Gli operatori Leonardo Ruffo e Ninì Mazzei, affiancati dall’editore di La Rondine, Gianluca Lucia, con l’immancabile pupazzo-mascotte Fantàsio, hanno presentato al più importante evento nazionale dedicato al mondo del libro le attività che coinvolgono un numero sempre più crescente di bambini degli istituti comprensivi calabresi.

L’obiettivo raggiunto anche nell’edizione 2019 - sintetizzato nel saluto del responsabile amministrativo dell'assessorato regionale alle attività culturali, Salvatore Bullotta - è stato quello di far avvicinare i più piccoli alla lettura e alla scrittura attraverso il libro nella doppia veste cartacea e digitale, offrendo agli alunni la possibilità di esprimersi liberamente attraverso la creatività e i linguaggi multimediali.

La collaborazione tra le classi coinvolte, favorendo l’inclusione e la conoscenza reciproca, è infine sfociata nella realizzazione di storie originali con personaggi e disegni elaborati a più mani dai bambini. I lavori possono essere visionati sul portale www.progettosorrisi.it dove tutte le scuole interessate hanno l'opportunità di registrarsi durante l’anno con la possibilità di seguire i tutorial video realizzati dall’associazione e interagire, tramite chat dedicate, con autori, illustratori e grafici.

L’assessore Maria Francesca Corigliano, nel corso della presentazione a Torino, ha evidenziato che quella di Sorrisi “è una buona prassi che merita di essere veicolata a livello nazionale e che, partendo dalla Calabria, vale ancora di più.

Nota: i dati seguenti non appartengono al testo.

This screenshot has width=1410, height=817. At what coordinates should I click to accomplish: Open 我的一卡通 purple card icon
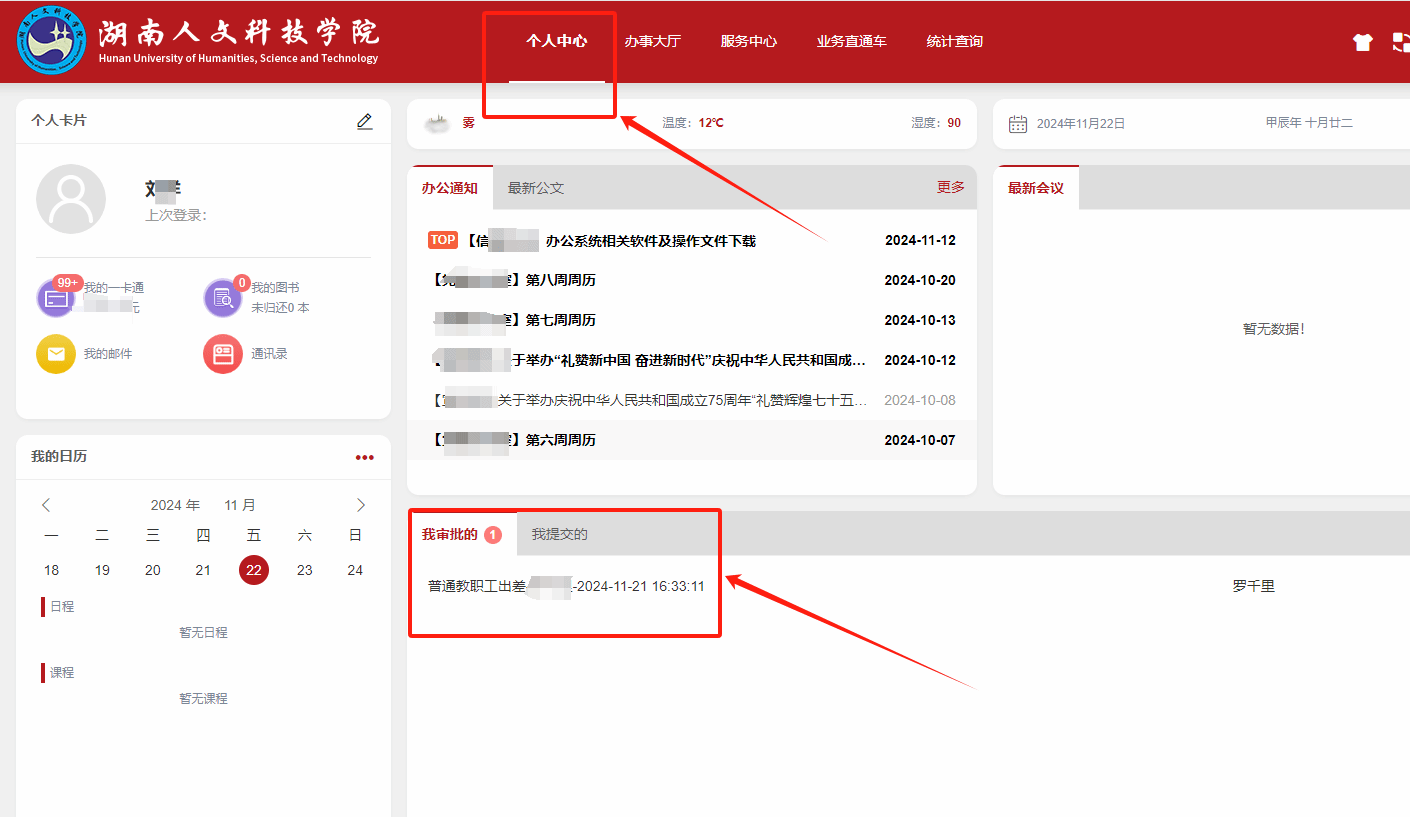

E’ importante stimolare nei bambini la curiosità e l’attenzione partendo dalla creatività e dal loro linguaggio, intendendo la lettura anche come uno strumento di libera espressione. La valorizzazione della lettura dalla più tenera età è una priorità che la Regione ha messo al centro del Piano per il diritto allo studio con l’obiettivo di ampliare l’offerta e la qualità formativa”.

Le storie prodotte in questo anno scolastico saranno presentate in occasione di un evento finale che si terrà nelle prossime settimane con tutte le sei scuole partecipanti di ogni provincia calabrese.